INCIDENCIAS: El Sadar ante 18.717 espectadores.
Las claves
Primera media hora en la que no pasa nada
El Mallorca salió a esperar a Osasuna, que abusó de las posesiones de balón horizontales. Costó demasiado romper líneas. Escasa movilidad de un once que en líneas generales podría considerarse como reconocible. Pocas incidencias se registraron en los primeros treinta minutos.
A Budimir le faltó la pegada de otras veces
El Mallorca amenazó con ocasiones de Muriqi y Salva Sevilla. Pero antes del descanso, Budimir también se mostró muy activo en el área. Dispuso de oportunidades, pero le faltó la pegada que en otras ocasiones le ha sobrado.
Sale mejor el Mallorca en la vuelta
Marcó Ángel en una acción rápida del Mallorca ganándole la partida a Unai García. Osasuna se desinfló a partir de entonces. Pocos argumentos demostró en ataque. El equipo de Aguirre hizo después el partido que le convenía. Interrupciones y peligroso cuando olió la sangre. Sentenció para evitar disgustos.
La mayor ovación para el capitán
Con el silencio de Graderío Sur como protesta por las multas que no cesan, el ambiente volvió a estar enrarecido, sin la chispa de siempre. Se dejó escuchar la afición bermellona. Eso sí, se produjo un estruendo al despedir a Oier Sanjurjo. En el momento de cambio por Roberto Torres y en la vuelta final al campo en compañía de sus hijos.
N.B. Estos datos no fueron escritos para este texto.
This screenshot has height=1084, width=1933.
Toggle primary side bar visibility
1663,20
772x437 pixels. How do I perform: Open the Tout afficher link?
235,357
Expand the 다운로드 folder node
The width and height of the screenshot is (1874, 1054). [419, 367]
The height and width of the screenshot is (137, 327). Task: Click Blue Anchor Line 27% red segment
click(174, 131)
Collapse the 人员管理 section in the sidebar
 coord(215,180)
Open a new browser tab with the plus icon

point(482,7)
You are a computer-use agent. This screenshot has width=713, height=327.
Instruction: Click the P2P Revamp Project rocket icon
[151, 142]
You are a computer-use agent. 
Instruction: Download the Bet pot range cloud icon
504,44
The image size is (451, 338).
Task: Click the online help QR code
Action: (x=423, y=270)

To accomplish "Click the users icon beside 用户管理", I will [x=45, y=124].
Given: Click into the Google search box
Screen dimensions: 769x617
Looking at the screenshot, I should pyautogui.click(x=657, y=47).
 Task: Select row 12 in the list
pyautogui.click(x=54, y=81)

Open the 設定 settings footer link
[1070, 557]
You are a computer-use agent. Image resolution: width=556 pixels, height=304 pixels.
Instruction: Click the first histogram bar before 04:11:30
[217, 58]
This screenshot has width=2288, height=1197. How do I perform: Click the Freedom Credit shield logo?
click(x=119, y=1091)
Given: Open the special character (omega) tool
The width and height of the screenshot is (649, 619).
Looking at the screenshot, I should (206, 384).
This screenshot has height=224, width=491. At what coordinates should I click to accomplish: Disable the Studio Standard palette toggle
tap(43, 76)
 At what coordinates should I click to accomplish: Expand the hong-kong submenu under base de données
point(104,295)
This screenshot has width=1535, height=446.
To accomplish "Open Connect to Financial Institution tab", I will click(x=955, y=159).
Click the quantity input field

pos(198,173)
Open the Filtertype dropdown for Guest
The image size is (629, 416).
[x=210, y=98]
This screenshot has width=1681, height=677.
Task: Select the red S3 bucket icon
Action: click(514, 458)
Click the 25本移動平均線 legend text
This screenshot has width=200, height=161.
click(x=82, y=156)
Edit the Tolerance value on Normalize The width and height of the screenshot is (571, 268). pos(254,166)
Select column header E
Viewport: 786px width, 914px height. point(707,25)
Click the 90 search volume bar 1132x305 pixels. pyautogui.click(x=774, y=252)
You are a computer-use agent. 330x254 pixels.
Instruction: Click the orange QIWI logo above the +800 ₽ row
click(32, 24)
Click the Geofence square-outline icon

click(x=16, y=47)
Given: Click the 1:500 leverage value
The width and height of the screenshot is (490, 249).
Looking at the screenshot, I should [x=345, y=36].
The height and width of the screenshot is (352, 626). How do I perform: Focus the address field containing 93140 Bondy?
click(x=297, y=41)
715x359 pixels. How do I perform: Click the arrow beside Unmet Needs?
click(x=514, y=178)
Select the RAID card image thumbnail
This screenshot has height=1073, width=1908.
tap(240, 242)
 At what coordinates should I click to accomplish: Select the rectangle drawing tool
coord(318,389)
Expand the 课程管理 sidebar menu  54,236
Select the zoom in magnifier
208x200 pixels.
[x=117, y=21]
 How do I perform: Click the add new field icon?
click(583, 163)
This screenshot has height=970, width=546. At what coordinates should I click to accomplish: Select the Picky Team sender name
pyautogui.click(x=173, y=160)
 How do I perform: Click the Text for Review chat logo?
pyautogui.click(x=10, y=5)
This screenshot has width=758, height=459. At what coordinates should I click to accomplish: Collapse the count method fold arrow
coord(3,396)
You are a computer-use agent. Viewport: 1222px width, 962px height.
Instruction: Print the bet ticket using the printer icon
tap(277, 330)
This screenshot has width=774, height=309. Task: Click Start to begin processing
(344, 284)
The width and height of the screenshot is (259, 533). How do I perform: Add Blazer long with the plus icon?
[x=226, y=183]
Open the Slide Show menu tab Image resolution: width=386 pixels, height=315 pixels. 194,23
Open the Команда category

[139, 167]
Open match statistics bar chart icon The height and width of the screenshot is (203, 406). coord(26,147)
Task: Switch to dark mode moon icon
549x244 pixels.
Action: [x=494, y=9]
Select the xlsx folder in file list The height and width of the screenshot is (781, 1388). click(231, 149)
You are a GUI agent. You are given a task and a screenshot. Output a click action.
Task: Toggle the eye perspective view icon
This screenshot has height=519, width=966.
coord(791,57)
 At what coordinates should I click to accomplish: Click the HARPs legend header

Final descafeinado, pero décimos
Hay que darle mucho valor a la temporada que ha realizado Osasuna. Quedar décimos tiene un enorme mérito para un equipo que en principio cuenta con opciones de pelear por la permanencia hasta el final. La pena es que el final de la temporada se haya estropeado un poco. Ninguna victoria en los últimos seis encuentros y la sensación de que Osasuna podía haber hecho algo más. De El Sadar han volado demasiados puntos. Segundo peor local. Algo a corregir el año que viene.